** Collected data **
......

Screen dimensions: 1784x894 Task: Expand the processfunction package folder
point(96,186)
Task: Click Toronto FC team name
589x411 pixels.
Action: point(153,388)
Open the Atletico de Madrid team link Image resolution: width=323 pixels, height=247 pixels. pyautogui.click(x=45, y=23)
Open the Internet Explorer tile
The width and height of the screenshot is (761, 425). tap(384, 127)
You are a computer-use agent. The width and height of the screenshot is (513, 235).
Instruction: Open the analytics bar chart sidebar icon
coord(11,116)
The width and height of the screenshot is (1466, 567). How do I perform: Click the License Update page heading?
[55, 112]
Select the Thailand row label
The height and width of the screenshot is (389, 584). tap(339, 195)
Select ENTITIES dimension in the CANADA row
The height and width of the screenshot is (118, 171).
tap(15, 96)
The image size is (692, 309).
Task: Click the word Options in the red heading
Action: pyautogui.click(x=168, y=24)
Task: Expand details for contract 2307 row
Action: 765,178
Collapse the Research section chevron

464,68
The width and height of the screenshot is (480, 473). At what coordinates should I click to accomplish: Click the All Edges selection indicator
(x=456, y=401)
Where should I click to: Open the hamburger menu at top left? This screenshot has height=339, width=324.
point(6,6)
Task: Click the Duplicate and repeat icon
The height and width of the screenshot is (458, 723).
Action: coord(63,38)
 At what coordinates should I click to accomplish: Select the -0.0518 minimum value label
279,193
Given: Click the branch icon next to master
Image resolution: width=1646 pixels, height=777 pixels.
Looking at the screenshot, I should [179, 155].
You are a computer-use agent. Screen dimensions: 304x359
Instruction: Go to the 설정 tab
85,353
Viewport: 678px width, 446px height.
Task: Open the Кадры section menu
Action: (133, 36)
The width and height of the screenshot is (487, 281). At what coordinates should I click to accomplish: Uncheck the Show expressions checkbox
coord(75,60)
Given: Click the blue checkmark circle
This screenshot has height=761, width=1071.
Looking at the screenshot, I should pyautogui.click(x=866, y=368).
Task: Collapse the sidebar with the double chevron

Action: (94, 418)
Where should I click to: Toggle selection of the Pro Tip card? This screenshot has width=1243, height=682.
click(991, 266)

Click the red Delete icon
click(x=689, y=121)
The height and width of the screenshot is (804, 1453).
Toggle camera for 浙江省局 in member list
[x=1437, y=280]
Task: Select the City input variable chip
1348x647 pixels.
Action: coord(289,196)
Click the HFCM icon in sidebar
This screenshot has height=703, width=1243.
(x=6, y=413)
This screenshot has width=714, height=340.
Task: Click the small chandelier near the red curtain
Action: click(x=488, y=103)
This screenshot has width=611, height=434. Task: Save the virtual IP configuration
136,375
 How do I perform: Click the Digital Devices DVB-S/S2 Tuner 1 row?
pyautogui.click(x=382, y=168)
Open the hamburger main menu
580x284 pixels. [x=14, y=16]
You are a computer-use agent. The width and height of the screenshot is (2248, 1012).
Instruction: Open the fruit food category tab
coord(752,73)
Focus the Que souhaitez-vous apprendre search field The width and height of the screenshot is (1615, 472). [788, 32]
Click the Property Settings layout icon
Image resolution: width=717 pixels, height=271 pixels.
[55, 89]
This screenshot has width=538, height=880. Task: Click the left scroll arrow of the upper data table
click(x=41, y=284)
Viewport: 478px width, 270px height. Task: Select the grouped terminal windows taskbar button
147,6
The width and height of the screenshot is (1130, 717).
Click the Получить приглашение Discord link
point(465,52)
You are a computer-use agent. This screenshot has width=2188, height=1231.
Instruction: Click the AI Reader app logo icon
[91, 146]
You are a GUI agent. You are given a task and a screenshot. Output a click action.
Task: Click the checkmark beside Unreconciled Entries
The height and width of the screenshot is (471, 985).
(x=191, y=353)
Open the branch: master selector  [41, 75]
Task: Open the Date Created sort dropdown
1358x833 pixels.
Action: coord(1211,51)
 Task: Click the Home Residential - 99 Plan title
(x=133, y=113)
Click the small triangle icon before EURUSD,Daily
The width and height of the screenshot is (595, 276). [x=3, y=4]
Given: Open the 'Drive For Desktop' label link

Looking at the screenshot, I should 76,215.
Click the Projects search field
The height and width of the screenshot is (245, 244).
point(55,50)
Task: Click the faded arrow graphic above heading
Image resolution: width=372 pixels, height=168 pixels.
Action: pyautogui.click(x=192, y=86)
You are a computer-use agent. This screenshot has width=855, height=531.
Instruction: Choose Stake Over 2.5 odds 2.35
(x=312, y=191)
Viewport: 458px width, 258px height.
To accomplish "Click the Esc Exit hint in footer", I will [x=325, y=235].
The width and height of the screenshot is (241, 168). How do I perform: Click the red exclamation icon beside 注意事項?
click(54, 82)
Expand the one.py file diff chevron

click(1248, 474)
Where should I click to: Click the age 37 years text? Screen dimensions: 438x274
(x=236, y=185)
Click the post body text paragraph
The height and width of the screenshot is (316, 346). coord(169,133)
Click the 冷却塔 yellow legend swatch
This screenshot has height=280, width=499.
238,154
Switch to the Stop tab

......

** What the task asks **
Format every line of the records as a Markdown table with the columns "Row" and "Line", giving each line its own numbered row and leaving out blank lines.

** Answer in full **
| Row | Line |
|---|---|
| 1 | Screen dimensions: 1784x894 Task: Expand the processfunction package folder |
| 2 | point(96,186) |
| 3 | Task: Click Toronto FC team name |
| 4 | 589x411 pixels. |
| 5 | Action: point(153,388) |
| 6 | Open the Atletico de Madrid team link Image resolution: width=323 pixels, height=247 pixels. pyautogui.click(x=45, y=23) |
| 7 | Open the Internet Explorer tile |
| 8 | The width and height of the screenshot is (761, 425). tap(384, 127) |
| 9 | You are a computer-use agent. The width and height of the screenshot is (513, 235). |
| 10 | Instruction: Open the analytics bar chart sidebar icon |
| 11 | coord(11,116) |
| 12 | The width and height of the screenshot is (1466, 567). How do I perform: Click the License Update page heading? |
| 13 | [55, 112] |
| 14 | Select the Thailand row label |
| 15 | The height and width of the screenshot is (389, 584). tap(339, 195) |
| 16 | Select ENTITIES dimension in the CANADA row |
| 17 | The height and width of the screenshot is (118, 171). |
| 18 | tap(15, 96) |
| 19 | The image size is (692, 309). |
| 20 | Task: Click the word Options in the red heading |
| 21 | Action: pyautogui.click(x=168, y=24) |
| 22 | Task: Expand details for contract 2307 row |
| 23 | Action: 765,178 |
| 24 | Collapse the Research section chevron |
| 25 | 464,68 |
| 26 | The width and height of the screenshot is (480, 473). At what coordinates should I click to accomplish: Click the All Edges selection indicator |
| 27 | (x=456, y=401) |
| 28 | Where should I click to: Open the hamburger menu at top left? This screenshot has height=339, width=324. |
| 29 | point(6,6) |
| 30 | Task: Click the Duplicate and repeat icon |
| 31 | The height and width of the screenshot is (458, 723). |
| 32 | Action: coord(63,38) |
| 33 |  At what coordinates should I click to accomplish: Select the -0.0518 minimum value label |
| 34 | 279,193 |
| 35 | Given: Click the branch icon next to master |
| 36 | Image resolution: width=1646 pixels, height=777 pixels. |
| 37 | Looking at the screenshot, I should [179, 155]. |
| 38 | You are a computer-use agent. Screen dimensions: 304x359 |
| 39 | Instruction: Go to the 설정 tab |
| 40 | 85,353 |
| 41 | Viewport: 678px width, 446px height. |
| 42 | Task: Open the Кадры section menu |
| 43 | Action: (133, 36) |
| 44 | The width and height of the screenshot is (487, 281). At what coordinates should I click to accomplish: Uncheck the Show expressions checkbox |
| 45 | coord(75,60) |
| 46 | Given: Click the blue checkmark circle |
| 47 | This screenshot has height=761, width=1071. |
| 48 | Looking at the screenshot, I should pyautogui.click(x=866, y=368). |
| 49 | Task: Collapse the sidebar with the double chevron |
| 50 | Action: (94, 418) |
| 51 | Where should I click to: Toggle selection of the Pro Tip card? This screenshot has width=1243, height=682. |
| 52 | click(991, 266) |
| 53 | Click the red Delete icon |
| 54 | click(x=689, y=121) |
| 55 | The height and width of the screenshot is (804, 1453). |
| 56 | Toggle camera for 浙江省局 in member list |
| 57 | [x=1437, y=280] |
| 58 | Task: Select the City input variable chip |
| 59 | 1348x647 pixels. |
| 60 | Action: coord(289,196) |
| 61 | Click the HFCM icon in sidebar |
| 62 | This screenshot has height=703, width=1243. |
| 63 | (x=6, y=413) |
| 64 | This screenshot has width=714, height=340. |
| 65 | Task: Click the small chandelier near the red curtain |
| 66 | Action: click(x=488, y=103) |
| 67 | This screenshot has width=611, height=434. Task: Save the virtual IP configuration |
| 68 | 136,375 |
| 69 |  How do I perform: Click the Digital Devices DVB-S/S2 Tuner 1 row? |
| 70 | pyautogui.click(x=382, y=168) |
| 71 | Open the hamburger main menu |
| 72 | 580x284 pixels. [x=14, y=16] |
| 73 | You are a computer-use agent. The width and height of the screenshot is (2248, 1012). |
| 74 | Instruction: Open the fruit food category tab |
| 75 | coord(752,73) |
| 76 | Focus the Que souhaitez-vous apprendre search field The width and height of the screenshot is (1615, 472). [788, 32] |
| 77 | Click the Property Settings layout icon |
| 78 | Image resolution: width=717 pixels, height=271 pixels. |
| 79 | [55, 89] |
| 80 | This screenshot has width=538, height=880. Task: Click the left scroll arrow of the upper data table |
| 81 | click(x=41, y=284) |
| 82 | Viewport: 478px width, 270px height. Task: Select the grouped terminal windows taskbar button |
| 83 | 147,6 |
| 84 | The width and height of the screenshot is (1130, 717). |
| 85 | Click the Получить приглашение Discord link |
| 86 | point(465,52) |
| 87 | You are a computer-use agent. This screenshot has width=2188, height=1231. |
| 88 | Instruction: Click the AI Reader app logo icon |
| 89 | [91, 146] |
| 90 | You are a GUI agent. You are given a task and a screenshot. Output a click action. |
| 91 | Task: Click the checkmark beside Unreconciled Entries |
| 92 | The height and width of the screenshot is (471, 985). |
| 93 | (x=191, y=353) |
| 94 | Open the branch: master selector  [41, 75] |
| 95 | Task: Open the Date Created sort dropdown |
| 96 | 1358x833 pixels. |
| 97 | Action: coord(1211,51) |
| 98 |  Task: Click the Home Residential - 99 Plan title |
| 99 | (x=133, y=113) |
| 100 | Click the small triangle icon before EURUSD,Daily |
| 101 | The width and height of the screenshot is (595, 276). [x=3, y=4] |
| 102 | Given: Open the 'Drive For Desktop' label link |
| 103 | Looking at the screenshot, I should 76,215. |
| 104 | Click the Projects search field |
| 105 | The height and width of the screenshot is (245, 244). |
| 106 | point(55,50) |
| 107 | Task: Click the faded arrow graphic above heading |
| 108 | Image resolution: width=372 pixels, height=168 pixels. |
| 109 | Action: pyautogui.click(x=192, y=86) |
| 110 | You are a computer-use agent. This screenshot has width=855, height=531. |
| 111 | Instruction: Choose Stake Over 2.5 odds 2.35 |
| 112 | (x=312, y=191) |
| 113 | Viewport: 458px width, 258px height. |
| 114 | To accomplish "Click the Esc Exit hint in footer", I will [x=325, y=235]. |
| 115 | The width and height of the screenshot is (241, 168). How do I perform: Click the red exclamation icon beside 注意事項? |
| 116 | click(54, 82) |
| 117 | Expand the one.py file diff chevron |
| 118 | click(1248, 474) |
| 119 | Where should I click to: Click the age 37 years text? Screen dimensions: 438x274 |
| 120 | (x=236, y=185) |
| 121 | Click the post body text paragraph |
| 122 | The height and width of the screenshot is (316, 346). coord(169,133) |
| 123 | Click the 冷却塔 yellow legend swatch |
| 124 | This screenshot has height=280, width=499. |
| 125 | 238,154 |
| 126 | Switch to the Stop tab |